The FEM-simulated pull-in time of the switch as discussed in reference 21 is given under the second column of Table 2. There is a slight variation between the FEM-simulated and measured pull-in times. Further, Eq. 13 is also used for calculating the pull-in time of the same switching structure. In this case, a large mismatch exists between the calculated and measured values. This variation is reduced substantially with the expression derived in the presented work as given under column four of Table 2. This clearly shows that derived expression's pull-in time match the measured pull-in time more accurately than the expression given in reference [12,13,14]. Furthermore, Table 3 compares the release time of the same switching structure. Under release time table, columns 2 and 3 represent the FEM-simulated release time and measured release time, as discussed in reference [21]. The measured result of release time deviates more from the result obtained from Eq. (17). Furthermore, the release time as calculated from Eq. (21) of this work matches closely with the measured result.

5 Conclusion

Improved expressions for pull-in and release times have been presented for MEMS technology-based electrostatic actuators under the squeeze film damping effect.

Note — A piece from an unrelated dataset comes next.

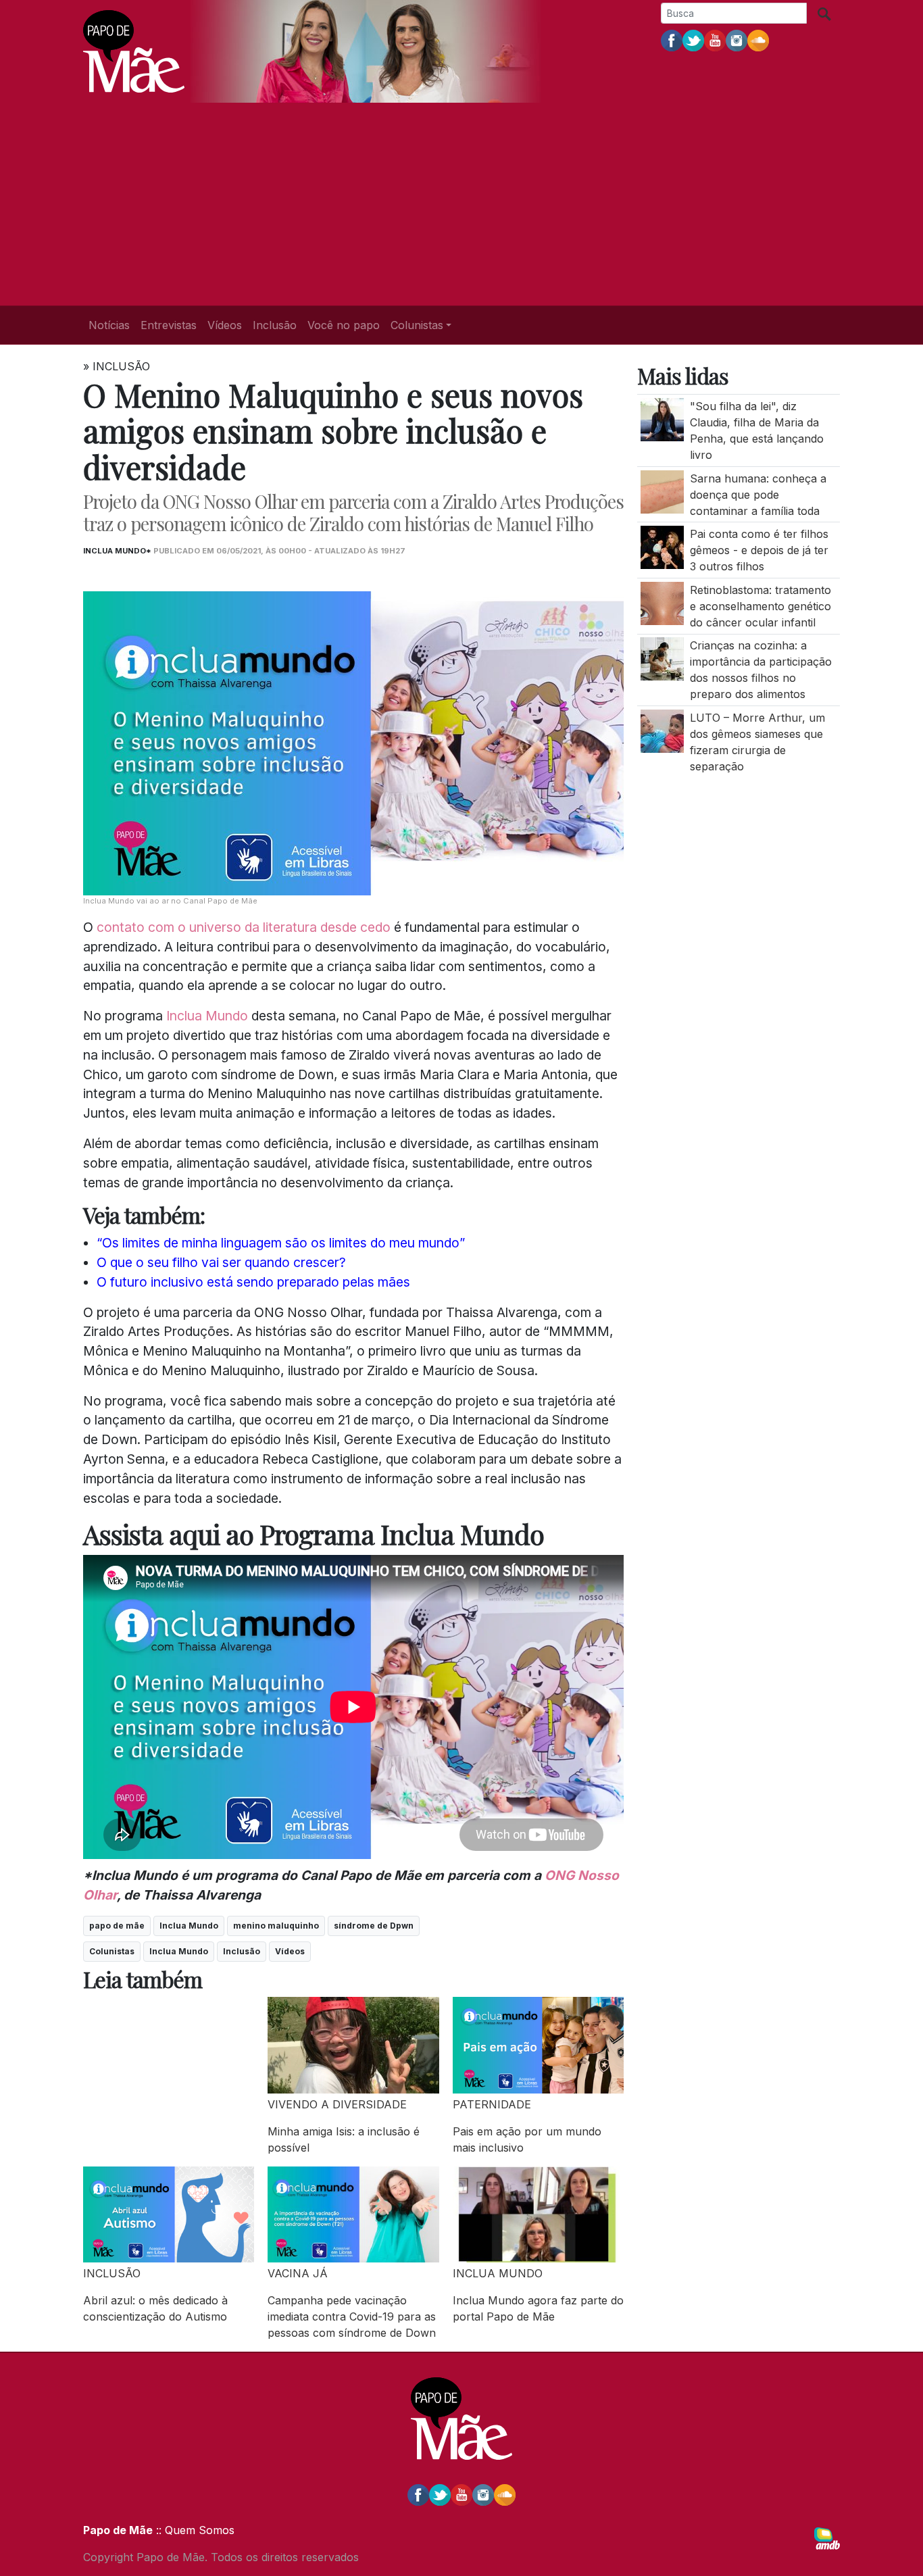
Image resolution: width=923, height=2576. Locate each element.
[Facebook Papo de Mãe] (671, 40)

The derived expressions’ results are in close agreement compared to the existing expressions for the calculation of switch pull-in and release time as verified through a case study. The derived expressions are useful for all the MEMS technology-based devices that are based on electrostatic actuation. Thus, in the future, the researcher might use these derived expressions for obtaining the switching time results, which would closely match the simulated and measured values. Furthermore, in future work, the author will also try to explore other ways for improving the accuracy of switching time expressions.